## WORK INSTRUCTION
Wherever the line with "Обломки украинских дронов" sits in the listing below, transcribe from it up to and including the line with "Мир (105, 1342)", exactly, and leave the remaining lines out.

## INPUT DATA

- - - - -

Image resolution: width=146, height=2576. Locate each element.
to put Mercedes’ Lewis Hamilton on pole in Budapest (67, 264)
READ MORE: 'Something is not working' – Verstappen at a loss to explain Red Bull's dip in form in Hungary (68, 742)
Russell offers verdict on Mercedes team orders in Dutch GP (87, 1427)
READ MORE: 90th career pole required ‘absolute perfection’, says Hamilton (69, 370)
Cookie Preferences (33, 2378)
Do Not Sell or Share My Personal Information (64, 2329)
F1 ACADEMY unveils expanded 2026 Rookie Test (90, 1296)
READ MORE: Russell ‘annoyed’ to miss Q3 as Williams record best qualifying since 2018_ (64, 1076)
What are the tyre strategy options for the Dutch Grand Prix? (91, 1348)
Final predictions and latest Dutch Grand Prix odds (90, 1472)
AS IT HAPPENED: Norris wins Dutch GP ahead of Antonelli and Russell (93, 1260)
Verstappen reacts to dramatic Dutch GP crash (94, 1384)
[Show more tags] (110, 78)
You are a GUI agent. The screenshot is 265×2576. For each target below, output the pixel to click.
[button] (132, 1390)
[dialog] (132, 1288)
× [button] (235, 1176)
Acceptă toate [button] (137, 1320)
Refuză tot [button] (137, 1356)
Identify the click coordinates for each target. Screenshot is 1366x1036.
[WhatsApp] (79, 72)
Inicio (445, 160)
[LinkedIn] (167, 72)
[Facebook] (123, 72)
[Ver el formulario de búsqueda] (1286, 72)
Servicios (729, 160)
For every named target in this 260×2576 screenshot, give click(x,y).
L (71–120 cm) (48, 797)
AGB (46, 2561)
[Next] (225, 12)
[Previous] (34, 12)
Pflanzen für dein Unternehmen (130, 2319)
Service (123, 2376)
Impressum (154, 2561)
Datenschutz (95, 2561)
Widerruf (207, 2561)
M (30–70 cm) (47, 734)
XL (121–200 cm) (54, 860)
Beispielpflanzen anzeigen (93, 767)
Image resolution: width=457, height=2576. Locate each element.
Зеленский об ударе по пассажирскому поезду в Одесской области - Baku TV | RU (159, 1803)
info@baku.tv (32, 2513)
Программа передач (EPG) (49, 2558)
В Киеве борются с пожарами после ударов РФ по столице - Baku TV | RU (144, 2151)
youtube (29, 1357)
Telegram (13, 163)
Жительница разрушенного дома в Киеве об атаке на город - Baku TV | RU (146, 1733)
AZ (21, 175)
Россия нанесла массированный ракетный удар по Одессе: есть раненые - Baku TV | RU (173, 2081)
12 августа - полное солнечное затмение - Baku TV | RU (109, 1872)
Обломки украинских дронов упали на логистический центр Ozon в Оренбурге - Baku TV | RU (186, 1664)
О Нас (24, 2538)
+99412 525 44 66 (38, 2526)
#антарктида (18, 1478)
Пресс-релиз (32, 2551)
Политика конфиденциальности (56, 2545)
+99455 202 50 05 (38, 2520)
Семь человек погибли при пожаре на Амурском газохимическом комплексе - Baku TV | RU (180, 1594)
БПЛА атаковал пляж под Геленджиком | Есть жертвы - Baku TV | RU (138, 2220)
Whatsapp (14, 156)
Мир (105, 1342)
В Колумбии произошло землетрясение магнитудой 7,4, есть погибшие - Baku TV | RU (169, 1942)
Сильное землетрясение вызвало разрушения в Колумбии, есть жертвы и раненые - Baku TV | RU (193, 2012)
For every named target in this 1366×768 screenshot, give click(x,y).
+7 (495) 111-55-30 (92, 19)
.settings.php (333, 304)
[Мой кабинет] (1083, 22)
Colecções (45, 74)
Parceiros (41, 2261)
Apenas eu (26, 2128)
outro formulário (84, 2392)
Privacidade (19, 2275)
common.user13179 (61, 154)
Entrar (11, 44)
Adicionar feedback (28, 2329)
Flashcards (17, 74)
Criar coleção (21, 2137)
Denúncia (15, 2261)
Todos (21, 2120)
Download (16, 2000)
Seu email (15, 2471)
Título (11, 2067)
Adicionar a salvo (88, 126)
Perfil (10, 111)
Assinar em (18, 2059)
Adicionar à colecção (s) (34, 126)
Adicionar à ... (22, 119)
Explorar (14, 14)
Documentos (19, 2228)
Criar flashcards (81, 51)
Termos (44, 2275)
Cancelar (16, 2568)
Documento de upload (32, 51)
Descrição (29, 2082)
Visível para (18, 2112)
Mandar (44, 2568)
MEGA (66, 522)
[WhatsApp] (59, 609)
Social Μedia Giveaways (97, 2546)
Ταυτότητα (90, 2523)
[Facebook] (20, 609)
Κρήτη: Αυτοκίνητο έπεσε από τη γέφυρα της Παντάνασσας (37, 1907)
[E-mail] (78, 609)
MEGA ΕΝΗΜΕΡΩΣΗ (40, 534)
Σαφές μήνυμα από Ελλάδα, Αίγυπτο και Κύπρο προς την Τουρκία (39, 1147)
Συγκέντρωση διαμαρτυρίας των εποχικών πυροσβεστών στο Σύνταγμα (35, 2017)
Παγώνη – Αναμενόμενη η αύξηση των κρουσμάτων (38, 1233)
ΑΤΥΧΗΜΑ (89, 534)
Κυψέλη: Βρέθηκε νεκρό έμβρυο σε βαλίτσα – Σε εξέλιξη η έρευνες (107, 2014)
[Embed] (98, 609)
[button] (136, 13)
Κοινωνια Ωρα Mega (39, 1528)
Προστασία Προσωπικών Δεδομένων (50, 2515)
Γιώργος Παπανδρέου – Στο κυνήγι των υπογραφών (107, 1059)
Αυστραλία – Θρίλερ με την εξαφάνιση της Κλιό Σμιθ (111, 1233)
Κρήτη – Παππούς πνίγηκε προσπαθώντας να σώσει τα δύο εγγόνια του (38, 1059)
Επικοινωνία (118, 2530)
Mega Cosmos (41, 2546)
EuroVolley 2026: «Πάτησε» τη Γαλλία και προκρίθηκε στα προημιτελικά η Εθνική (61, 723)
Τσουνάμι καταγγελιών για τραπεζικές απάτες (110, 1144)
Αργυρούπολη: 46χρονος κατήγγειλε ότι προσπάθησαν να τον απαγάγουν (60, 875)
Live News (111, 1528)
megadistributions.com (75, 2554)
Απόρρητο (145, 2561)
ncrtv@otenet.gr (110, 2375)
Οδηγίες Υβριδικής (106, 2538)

- - - - -

## EXERCISE ANSWER
Обломки украинских дронов упали на логистический центр Ozon в Оренбурге - Baku TV | RU (186, 1664)
О Нас (24, 2538)
+99412 525 44 66 (38, 2526)
#антарктида (18, 1478)
Пресс-релиз (32, 2551)
Политика конфиденциальности (56, 2545)
+99455 202 50 05 (38, 2520)
Семь человек погибли при пожаре на Амурском газохимическом комплексе - Baku TV | RU (180, 1594)
БПЛА атаковал пляж под Геленджиком | Есть жертвы - Baku TV | RU (138, 2220)
Whatsapp (14, 156)
Мир (105, 1342)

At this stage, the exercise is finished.